Die britische Regierung testet derzeit ein System, mit dem sich aus bestimmten Gesundheitsmerkmalen die Wahrscheinlichkeit berechnen lassen soll, ob jemand in Zukunft ein Tötungsdelikt begehen könnte. Der ursprüngliche Projektname: „Homicide Prediction“ – Mordvorhersage.
An die Öffentlichkeit gelangte das Vorhaben nur durch eine Informationsfreiheitsanfrage der Organisation Statewatch. Seitdem wird das Projekt nur noch unter dem technisch entschärften Namen „Datenaustausch zur Verbesserung der Risikoeinschätzung“ geführt.
KI trifft Risikoentscheidungen – auf Basis medizinischer Merkmale
Offiziell ist das Ganze noch „Forschung“. Doch das Ziel ist klar: Algorithmen sollen künftig dabei helfen, jene Personen herauszufiltern, die ein erhöhtes Gewaltpotenzial aufweisen – basierend auf Eigenschaften, die in vielen Fällen nichts mit Gewalt zu tun haben.
Kritiker warnen: Solche Systeme führen zur Vorverurteilung auf Verdacht. Die Grenze zwischen Gefährdungsprognose und sozialer Selektion verschwimmt.
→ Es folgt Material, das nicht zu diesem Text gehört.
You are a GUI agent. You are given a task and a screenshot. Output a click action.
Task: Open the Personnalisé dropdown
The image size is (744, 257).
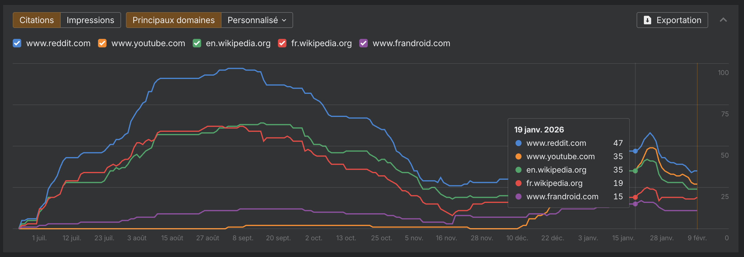(x=257, y=20)
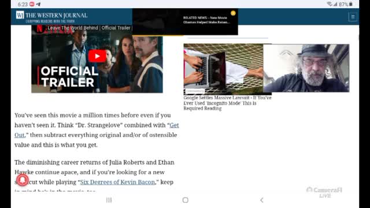Play the Leave The World Behind trailer

tap(97, 56)

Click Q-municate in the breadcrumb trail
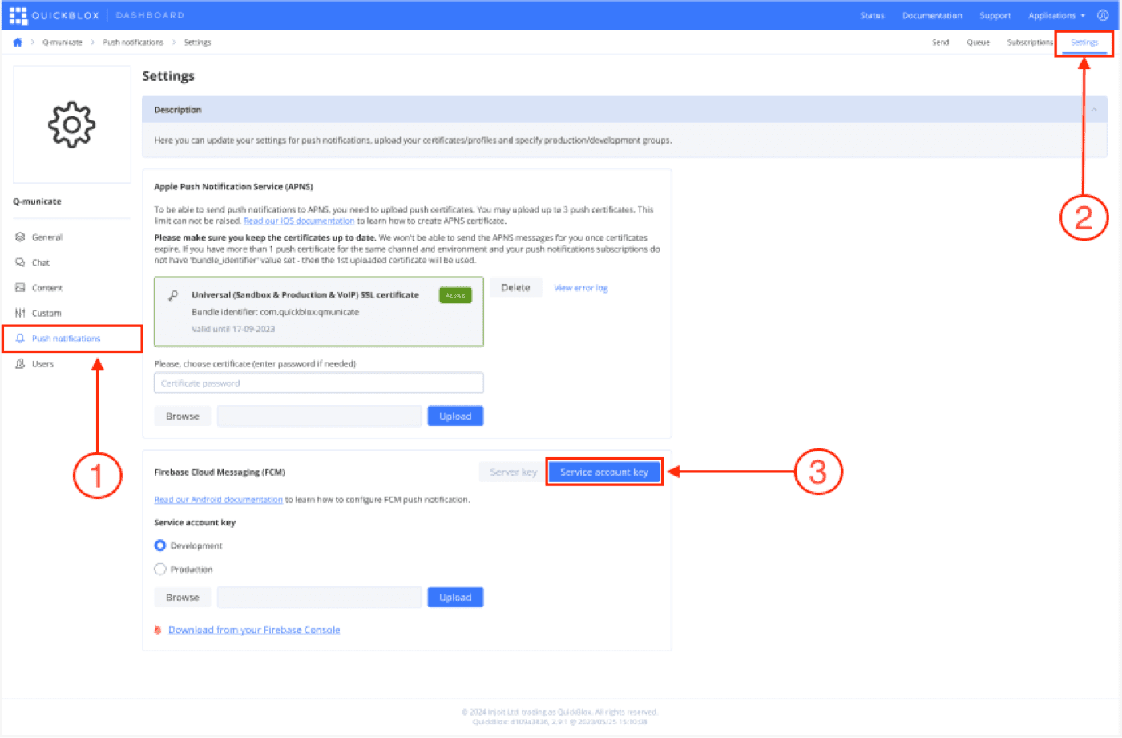click(x=63, y=42)
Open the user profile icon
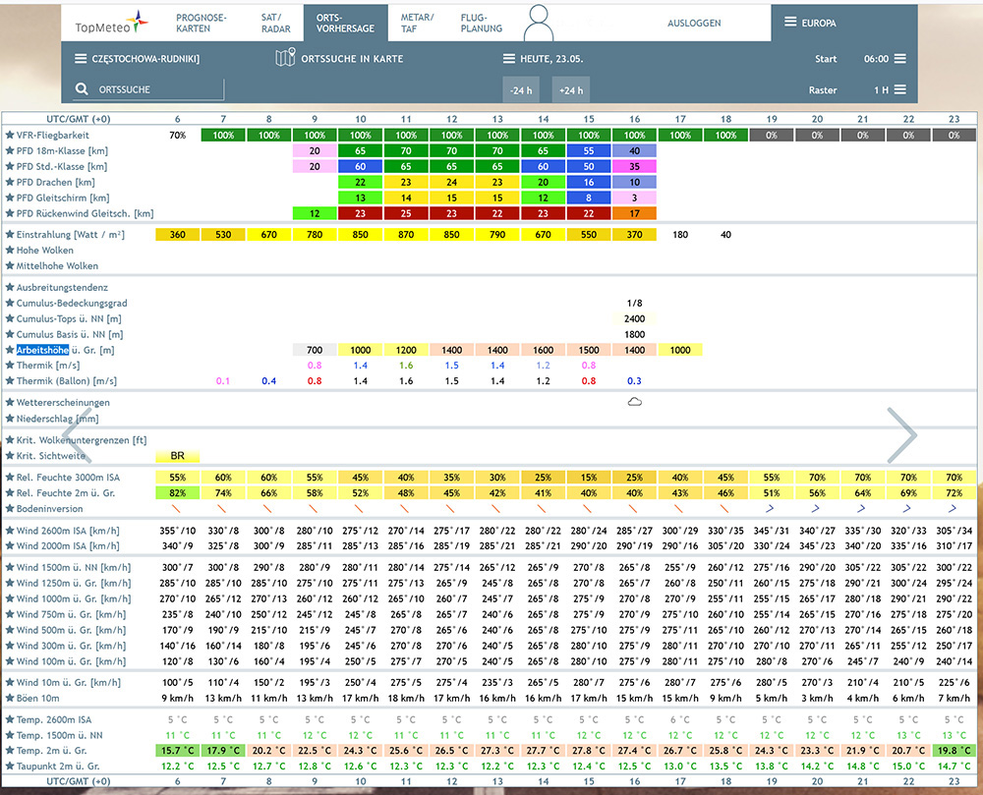This screenshot has height=795, width=983. [x=539, y=23]
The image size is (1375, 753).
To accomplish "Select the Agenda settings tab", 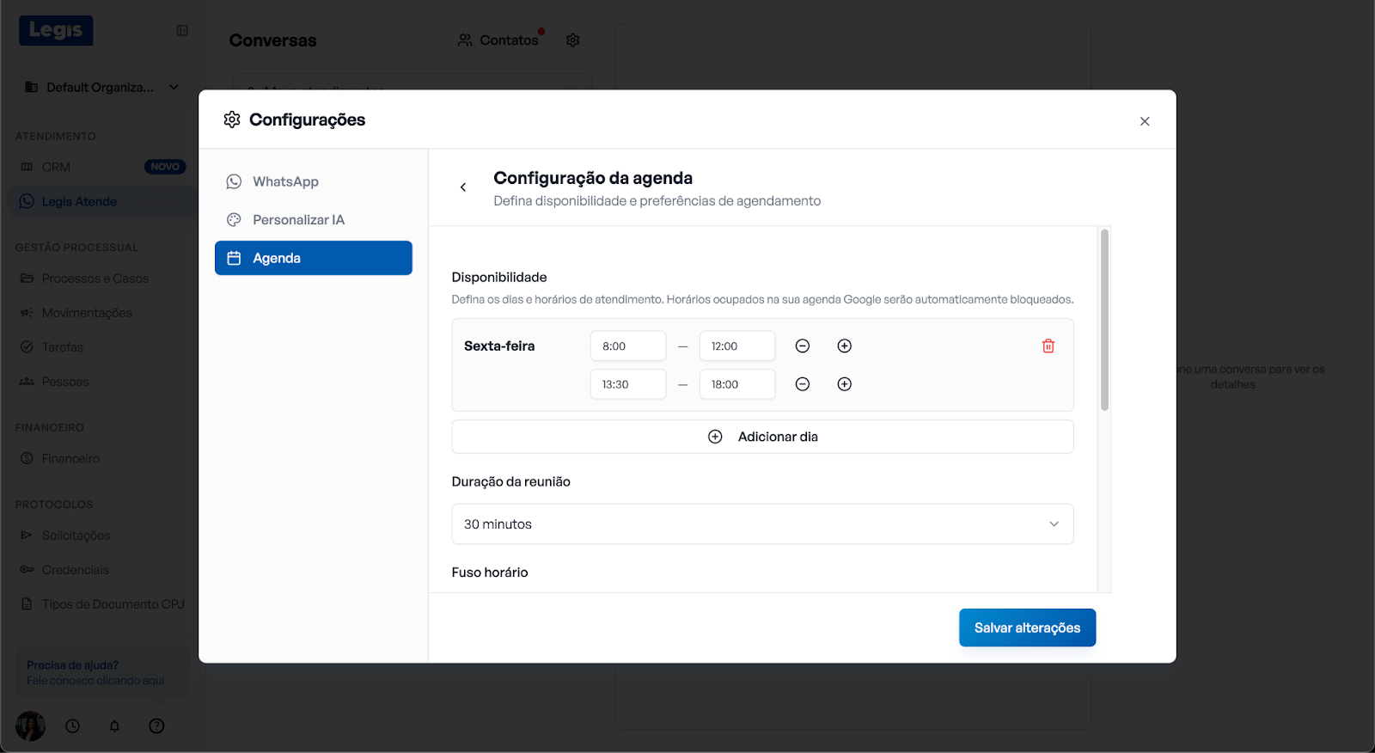I will (313, 258).
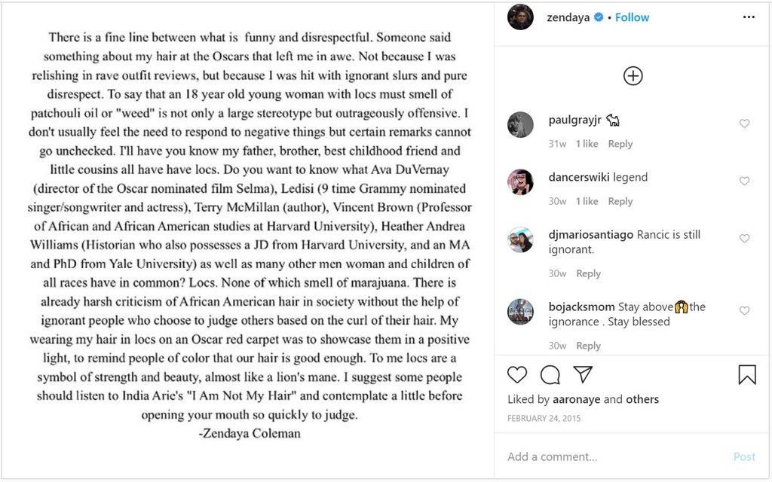
Task: Open the three-dot more options menu
Action: pos(748,17)
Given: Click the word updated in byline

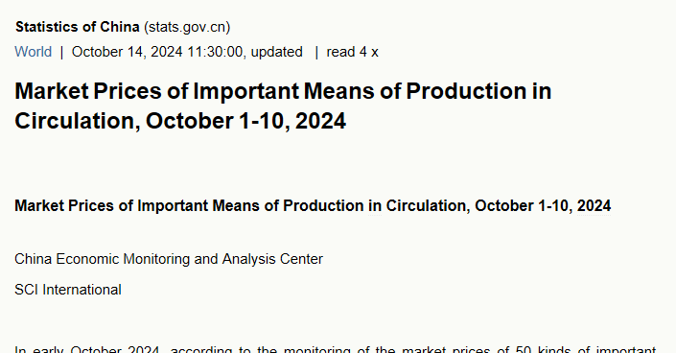Looking at the screenshot, I should click(277, 52).
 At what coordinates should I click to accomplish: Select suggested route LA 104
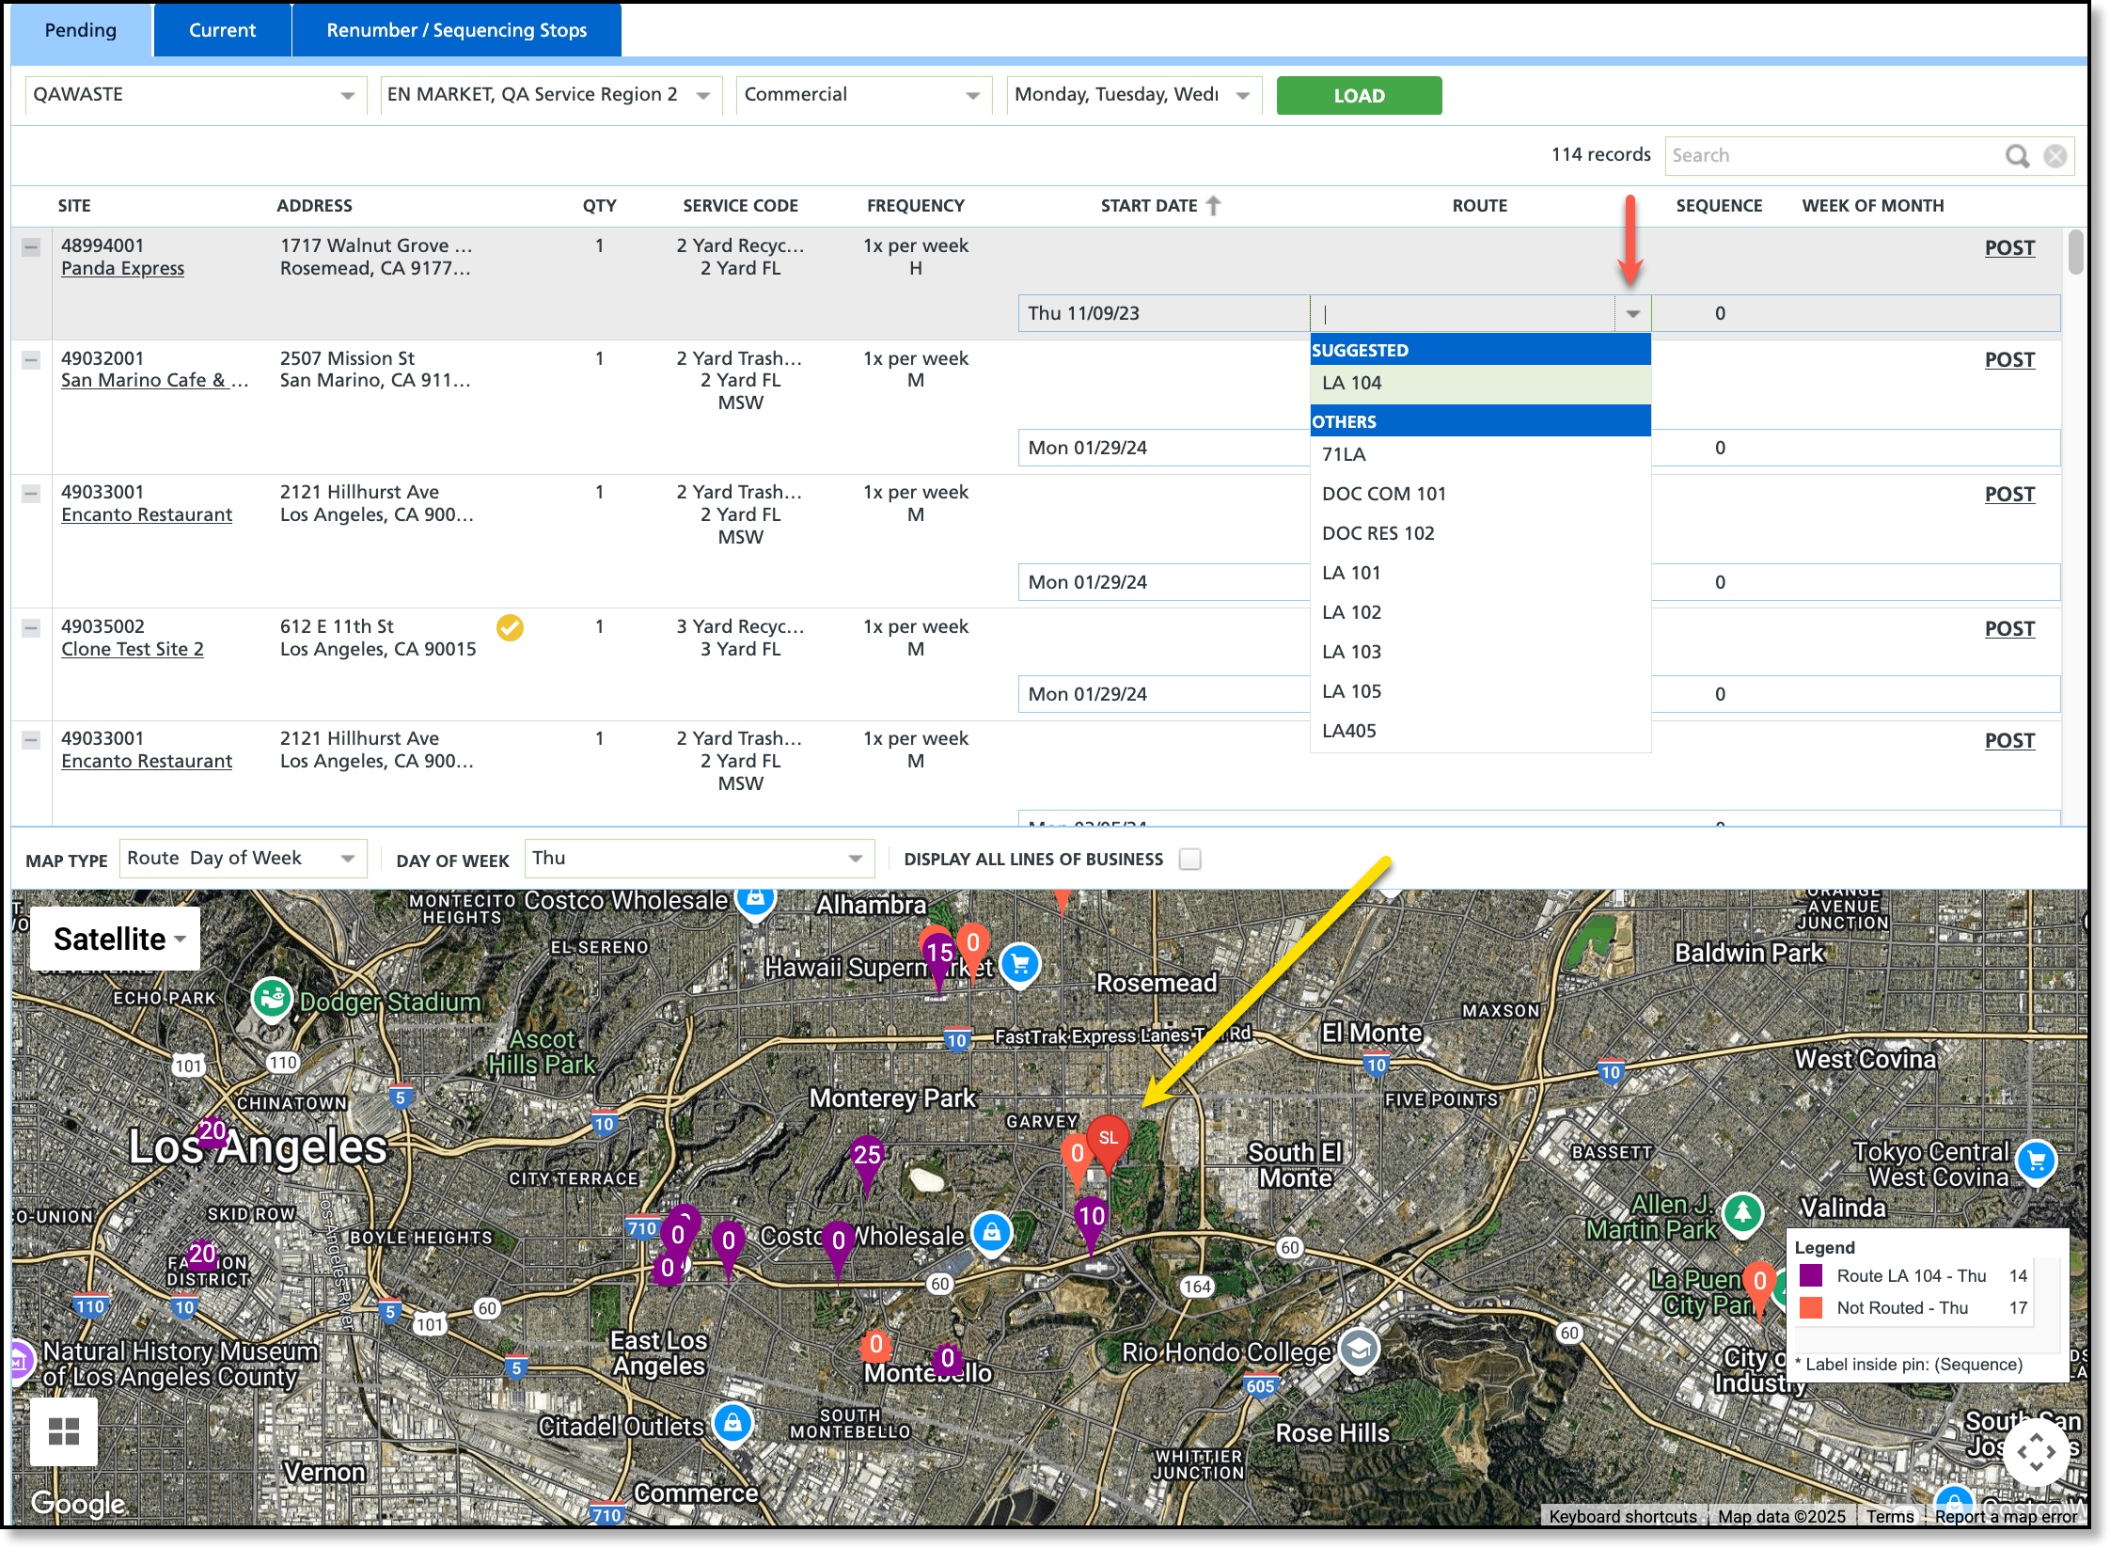pyautogui.click(x=1351, y=383)
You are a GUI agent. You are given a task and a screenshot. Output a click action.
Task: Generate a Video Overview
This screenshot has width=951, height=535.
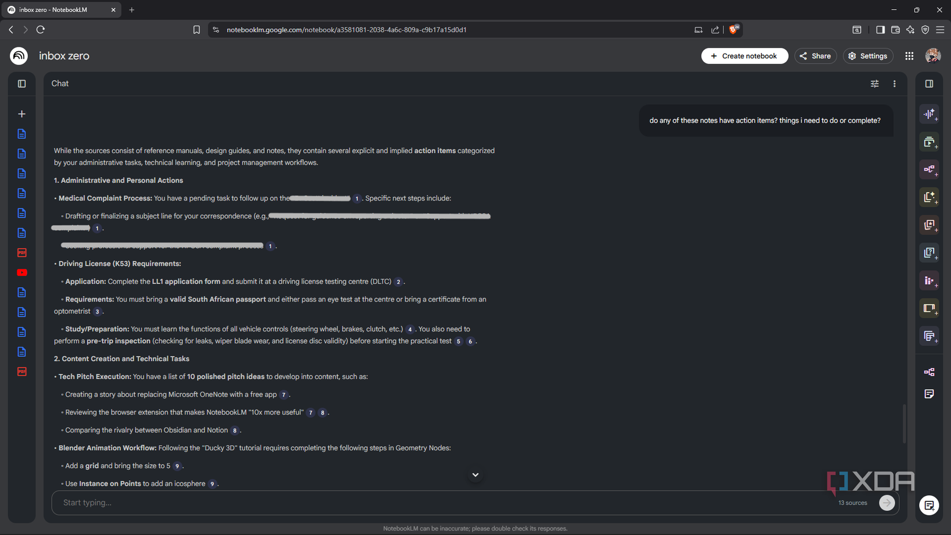point(929,141)
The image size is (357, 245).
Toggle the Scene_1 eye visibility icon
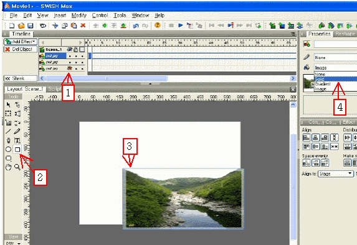click(69, 49)
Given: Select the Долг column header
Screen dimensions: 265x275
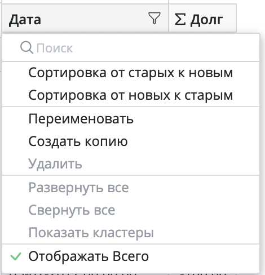Looking at the screenshot, I should [202, 18].
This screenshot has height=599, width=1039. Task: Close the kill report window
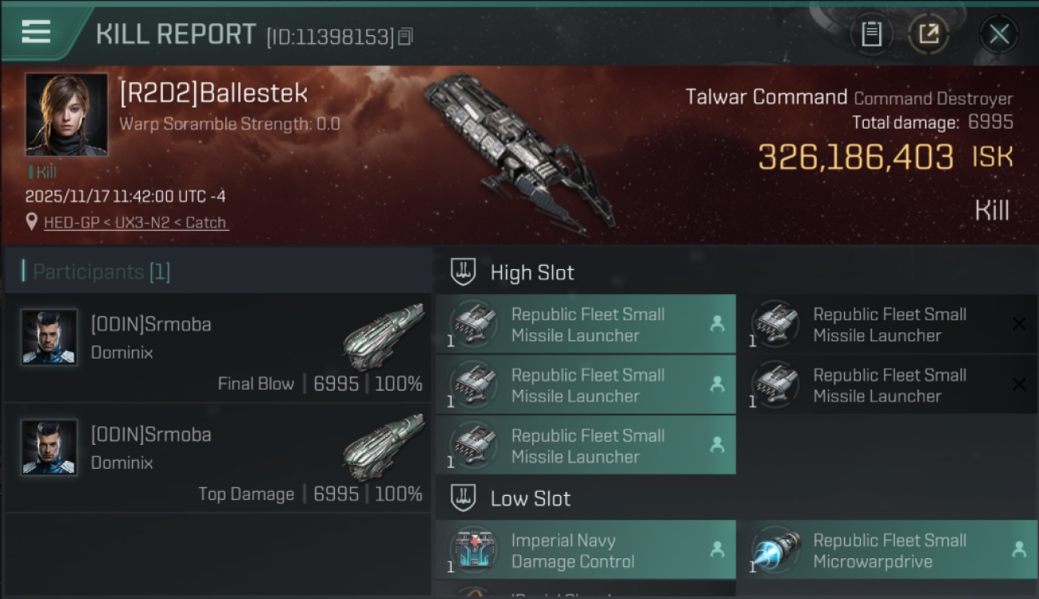coord(998,34)
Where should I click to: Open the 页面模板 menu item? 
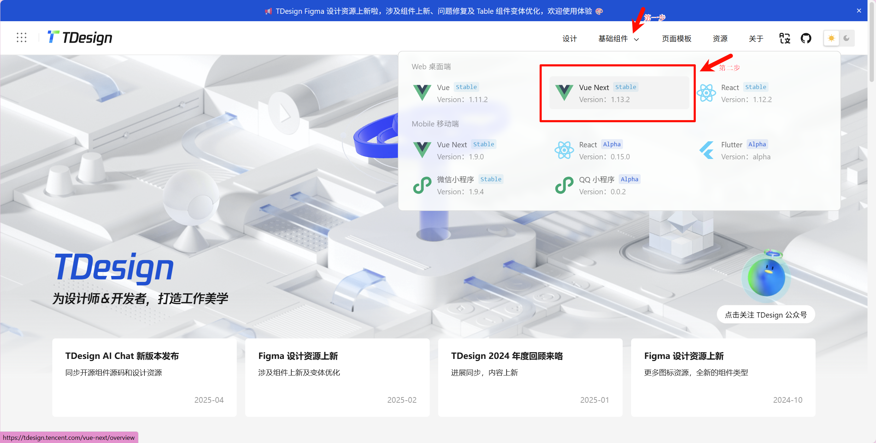(x=676, y=39)
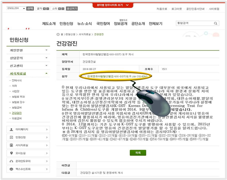Select 보험급여 in sidebar list
The width and height of the screenshot is (227, 180).
tap(17, 108)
Digitalisierung der Krankenakten schafft den Zugriff
Brisant ist dabei, dass alle Patientendaten im britischen Gesundheitssystem und nicht nur da, aktuell digitalisiert werden. Damit wird der Zugriff auf sensible Gesundheitsinformationen technisch und administrativ erleichtert – für Forschungszwecke, für Sicherheitsbehörden, für „interinstitutionellen Datenaustausch“.
Was heute nur Straftäter auf Bewährung betrifft, kann morgen jede Person betreffen, die sich in psychiatrische Behandlung begibt oder mit Depressionen diagnostiziert wurde.
Was bedeutet das für die Gesellschaft?
Die Logik ist fatal: Wer psychisch auffällig ist, wird zum potenziellen Risiko erklärt. Wer sich Hilfe sucht, läuft Gefahr, erfasst und kategorisiert zu werden. Das führt nicht zur Sicherheit, sondern zu Misstrauen gegenüber Ärzten, zur Stigmatisierung psychisch Erkrankter – und zu einem Klima des Generalverdachts.
Es geht nicht mehr darum, was jemand getan hat, sondern was er laut Statistik tun könnte.
Fazit
Dieses KI-gestützte Risikobewertungssystem ist kein Zukunftsszenario – es existiert bereits. Die Kombination aus Gesundheitsdatenbanken, zentralisierter Datenerfassung und algorithmischer Prognose markiert einen Wendepunkt: vom Rechtsstaat zur präventiven Überwachungsgesellschaft.
Wer glaubt, dass staatlich verwaltete digitale Gesundheitsdaten sicher sind, sollte sich dieses Projekt genau ansehen.